▼

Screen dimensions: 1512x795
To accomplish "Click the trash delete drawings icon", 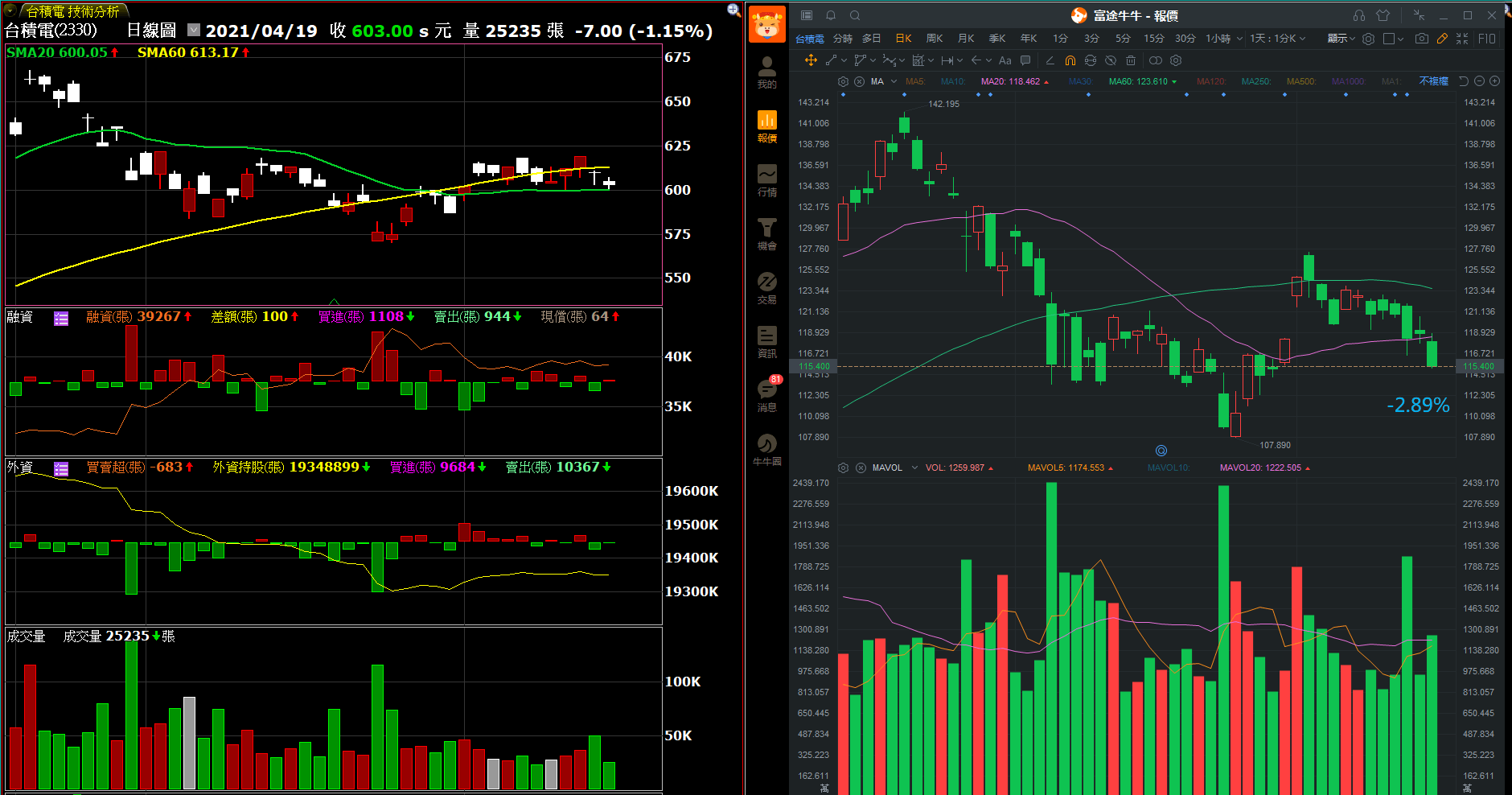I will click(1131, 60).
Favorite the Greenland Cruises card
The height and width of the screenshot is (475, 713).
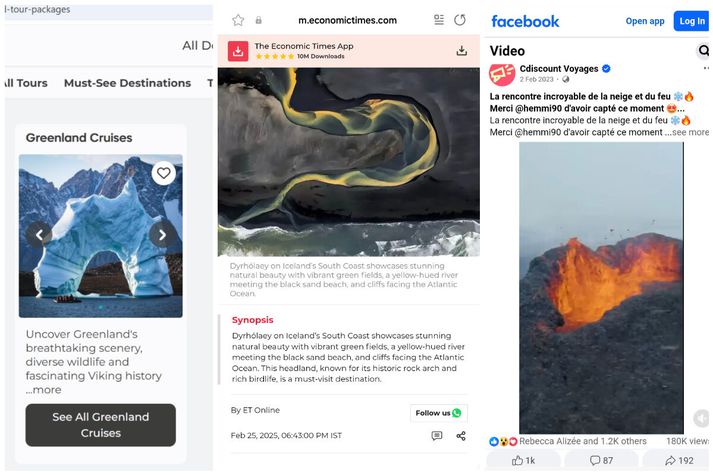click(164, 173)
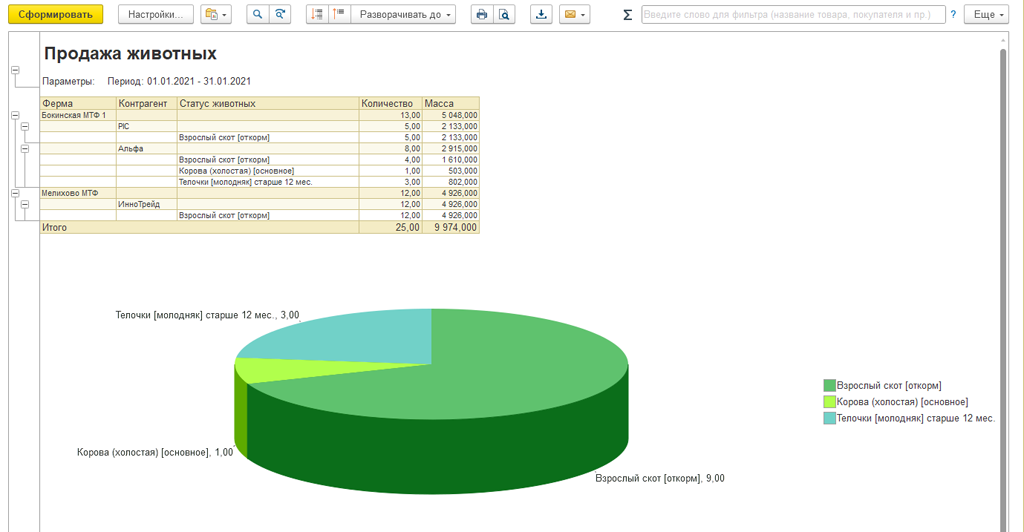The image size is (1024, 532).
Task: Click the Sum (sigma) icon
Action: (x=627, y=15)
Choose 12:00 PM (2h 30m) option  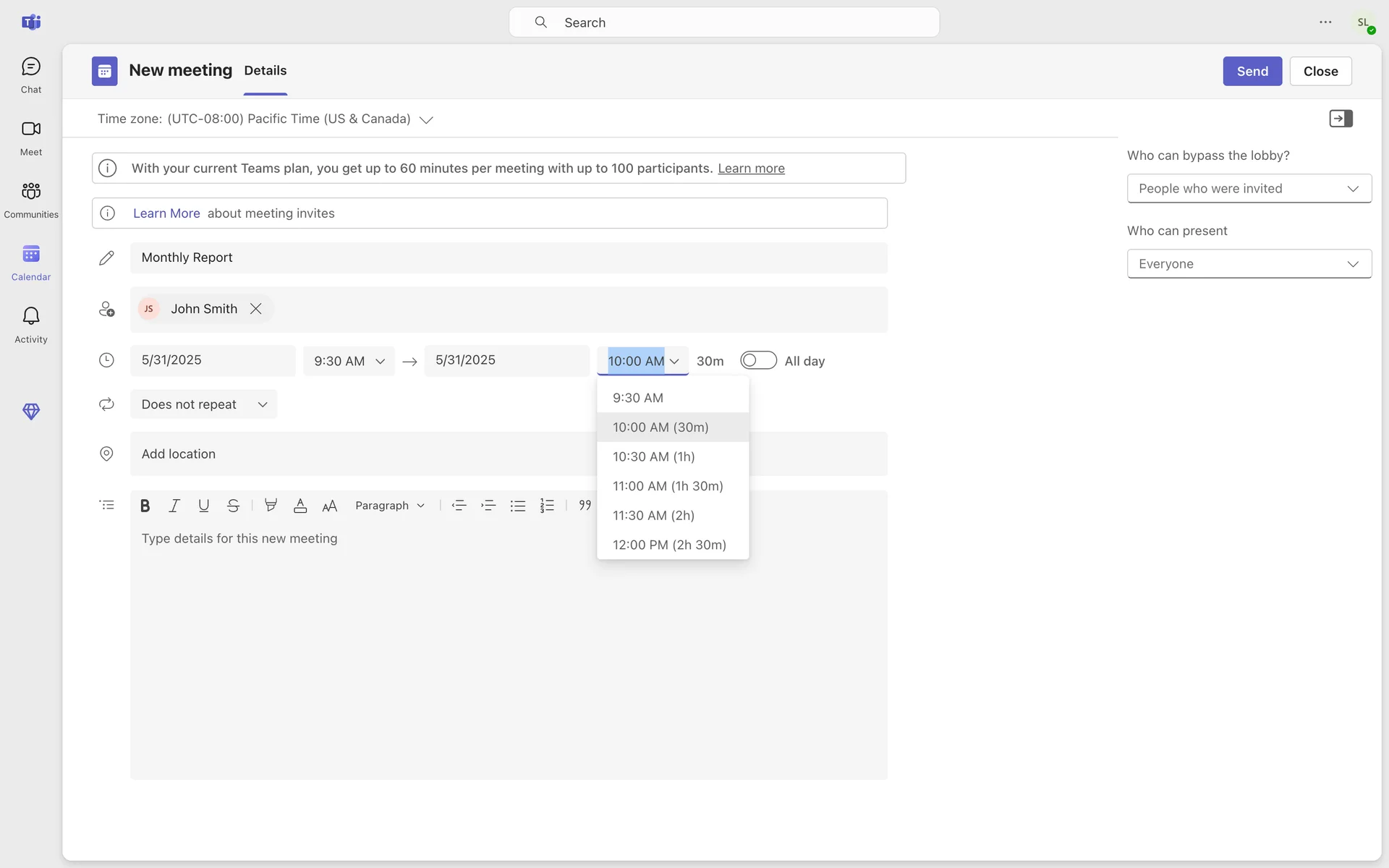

▲

**Задание**
Перепишите без изменений строки данных, начиная со строки с «Favorite the Greenland Cruises card» и до конца данных, включая обе границы. Изображения в ответ не включайте.

**Ответ**
Favorite the Greenland Cruises card
The height and width of the screenshot is (475, 713).
click(164, 173)
The image size is (1024, 532).
Task: Click the Sum (sigma) icon
Action: (x=627, y=15)
Choose 12:00 PM (2h 30m) option  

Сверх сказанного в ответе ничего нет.